Mugabe Refusal to Quit Is Said to Stall Zimbabwe Transition
(Bloomberg) -- Zimbabwe President Robert Mugabe’s refusal to publicly resign is stalling plans by the military to swiftly install a transitional government after seizing power on Wednesday, two people familiar with the situation said.
The military wants Mugabe, who’s under house arrest, to agree to step aside so it can claim its action isn’t a coup and head off tension with the Southern African Development Community, which includes Zimbabwe and South Africa, the people said. The group previously intervened when the army took over in Lesotho.
Father Fidelis Mukonori, a prominent catholic priest, is mediating talks with Mugabe, according to the people, who spoke on the condition of anonymity. Mugabe, 93, is a catholic and went to a Jesuit school.
The new rulers, headed by armed forces commander Constantino Chiwenga, plan to try and negotiate the establishment of a transitional government with the opposition until elections can be held to restore stability, the people said. But first they want a deal with Mugabe, whose 37-year rule left an economy that has halved in size since 2000, a severe cash shortage that’s choking businesses and a collapse in government services. The military has declined to comment on its plans.

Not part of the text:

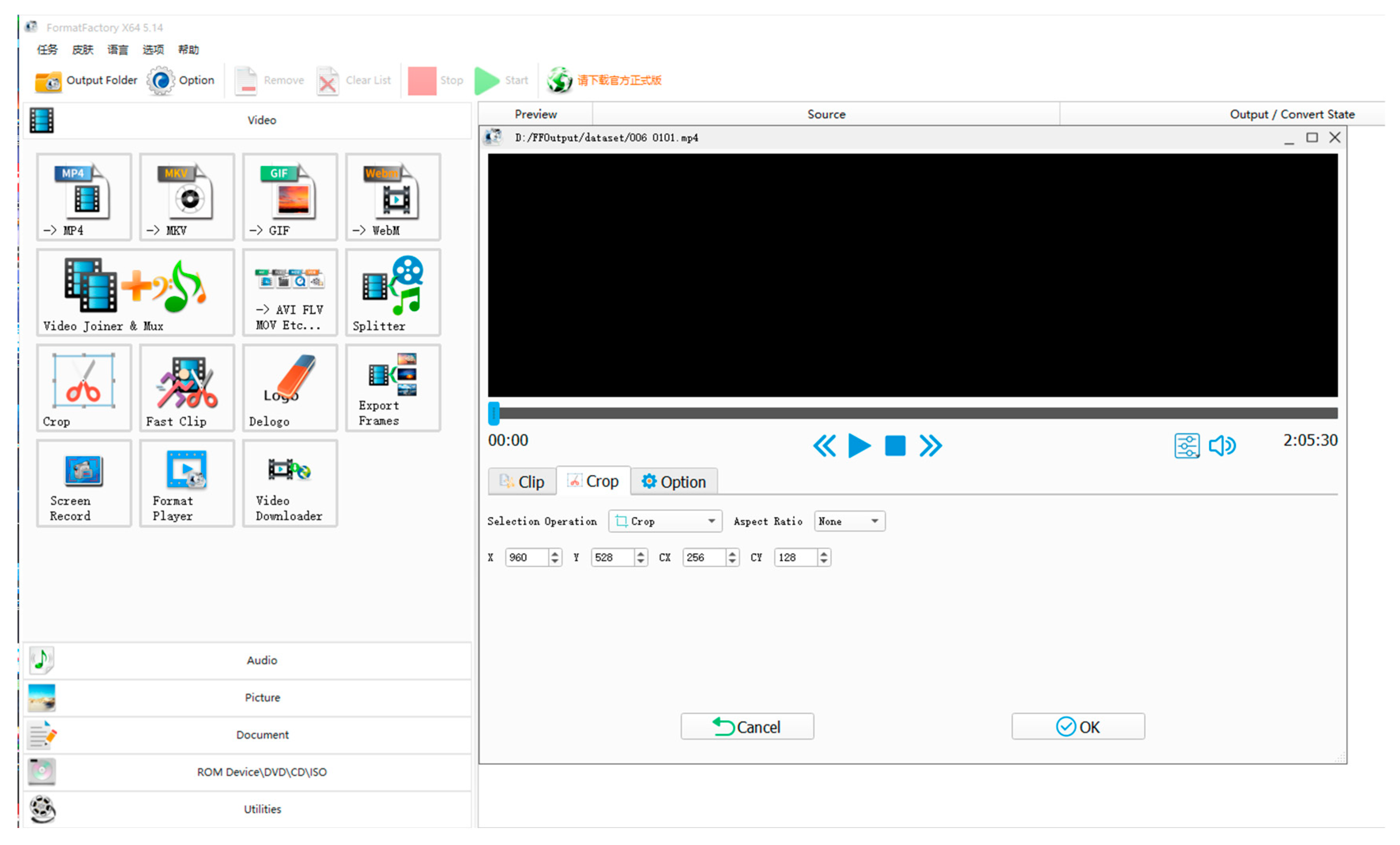Toggle the video adjustment settings icon
This screenshot has height=845, width=1400.
point(1187,446)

“The military, or the people who are now in charge, obviously they have some respect for Mugabe -- he is someone who has led them for so many years,” Alex Magaisa, a Zimbabwean law lecturer who helped design the southern African nation’s 2013 constitution, said in a interview with Bloomberg Television in London. “I think there is still some residual sympathy for him. They wouldn’t want to be seen to be mistreating him.”
The operation to take power had been planned for weeks but was accelerated after Mugabe fired his deputy Emmerson Mnangagwa, according to the people. Mugabe’s wife Grace, 52, said days later that she was prepared to succeed her husband.
Mnangagwa, who fled the country, is allied with the military, while Grace heads the so-called Generation-40 faction of mainly younger politicians who didn’t fight in the liberation war against the white-minority regime of Rhodesia. Grace on occasion publicly criticized war veterans.
The military decided to intervene after the ruling party on Tuesday called Chiwenga’s public criticism of Mnangagwa’s dismissal “treasonous.” Opposition leaders and political allies Angola and China were given some warning, the people said.
Mnangagwa is the leading contender to head a transitional government, which may include members of the opposition. It may also include former Finance Minister Patrick Chinamasa, who was fired last month, and Joice Mujuru, who established her own party after Mugabe dismissed her as vice president in 2014, according to Theophilus Acheampong, a risk analyst at IHS Markit.
Grace Mugabe’s whereabouts remain unknown. South Africa’s President Jacob Zuma said Mugabe told him by phone on Wednesday that he was being confined to his home but was otherwise fine.
The police and secret service, where Mugabe has allies, were excluded from the plans of leaders of the 35,000-member military, the people said. A number of senior ruling party officials, including the head of the police and the deputy director of the Central Intelligence Organisation, have been either arrested or are evading the military, the Harare-based Newsday newspaper said Thursday morning, citing unidentified people.
Colonel Oversin Mugwisi, a military spokesman, refused to comment on the names of those arrested.
The military is hoping to revive the economic decline that was mainly caused by a program initiated by Mugabe in 2000 that saw the violent seizure of white-owned farms by subsistence farmers. That slashed exports of key crops such as tobacco and roses and led to a famine as corn production crashed.
Many ordinary people simply hope that the authorities can improve daily life in Zimbabwe, where an estimated 95 percent of the workforce is jobless.The country doesn’t even have its own currency and relies mainly on the dollar.
“I hope and pray this takeover will bring lasting solutions for us,” said James Saunyama, as he collected his weekly allocation of $50 in coins from a bank in Harare. “We’ve endured enough so this takeover must give us better and improved lifestyles going forward.”
The new rulers also want to repair relations with Western countries, who used to be among the biggest investors in the country, and international lenders, the people said. They will seek investment from the more than 3 million people who left Zimbabwe because of the economic collapse including the white farmers driven off their land, the people said.
Zimbabwe was once the world’s second-biggest source of top grade tobacco and the second-largest corn exporter in Africa. Investment in education in Mugabe’s early years has resulted in a substantial portion of South Africa’s professional class in industries ranging from banking to media coming from Zimbabwe. Remittances are now one of the country’s biggest sources of foreign exchange.
Mark Bohlund, Africa economist with Bloomberg Intelligence in London, expects Zimbabwe’s economic challenges to persist even if there is a power shift and the country adopts more orthodox economic policies.
“Expectations for quick progress toward receiving financial support and potential debt relief should be tempered,” Bohlund said. “The huge challenges ahead and continued political uncertainty is likely to deter inward investment for many years to come.”